Incidence and Death Rates

What to know

Ideally, crude, age-adjusted, and age-specific rates are used to plan for population-based cancer prevention and control interventions.

Overview

Crude rates are helpful in determining the cancer burden and specific needs for services for a given population, compared with another population, regardless of size. Crude rates are calculated as follows:

  • Crude and age-specific incidence rates equal the total number of new cancer cases diagnosed in a specific year in the population category of interest, divided by the at-risk population for that category and multiplied by 100,000 (cancers by primary site) or by 1 million (International Classification of Childhood Cancer [ICCC] groupings of childhood cancers).
  • Crude and age-specific death rates equal the total number of cancer deaths during a specific year in the population category of interest, divided by the at-risk population for that category and multiplied by 100,000.

Crude rates and age-adjusted rates

Crude rates are influenced by the underlying age distribution of the state's population. For example, if two states have the same age-adjusted rates, the state with the relatively older population generally will have higher crude rates because incidence or death rates for most cancers increase with increasing age.

The age distribution of a population (the number of people in particular age groups) can change over time and can be different in different geographic areas. Age-adjusting the rates ensures that differences in incidence or deaths from one year to another, or between one geographic area and another, are not due to differences in the age distribution of the populations being compared.

2000 U.S. standard population age groups

The 2000 U.S. standard population12 is used to age-adjust the rates in this report. In the U.S. Cancer Statistics Data Visualizations tool, the 2000 U.S. standard population is based on the proportion of the 2000 population in 19 age groups (younger than 1 year, 1 to 4 years, 5 to 9 years, 10 to 14 years, 15 to 19 years, and so on through 85 years and older) except for Puerto Rico. In Puerto Rico, the two youngest age groups are combined, so the standard population is based on 18 age groups (0 to 4 years, 5 to 9 years, 10 to 14 years, and so on). The proportions of the 2000 population in these age groups serve as weights for calculating age-adjusted incidence and death rates. The National Center for Health Statistics (NCHS) regularly evaluates the population standard and currently recommends using the 2000 U.S. standard population for calculating age-adjusted rates.

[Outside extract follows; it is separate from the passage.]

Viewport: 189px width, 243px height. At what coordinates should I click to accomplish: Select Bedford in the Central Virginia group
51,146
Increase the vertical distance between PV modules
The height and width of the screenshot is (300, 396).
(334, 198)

Cancer death rates in the Data Visualizations tool may differ slightly from those published by the National Center for Health Statistics (NCHS) because NCHS uses the age groups as recommended by the U.S. Department of Health and Human Services to adjust death rates.

The 2000 U.S. standard population weights are not race- or sex-specific, so they do not adjust for differences in race or sex distribution between geographic areas or populations being compared. They do, however, provide the basis for adjusting for differences in the age distributions across groups defined by sex, race, ethnicity, geography, or other categories.

The 2000 U.S. standard population weights used for this report are based on single years of age from the Census P25-1130 series estimates of the 2000 U.S. population. Populations for single years of age are summed to form the age groups. These standard weights are used to compute age-adjusted incidence and death rates by the method of direct standardization as implemented in the National Cancer Institute's SEER*Stat software.

Ideally, crude, age-adjusted, and age-specific rates are used to plan for population-based cancer prevention and control interventions.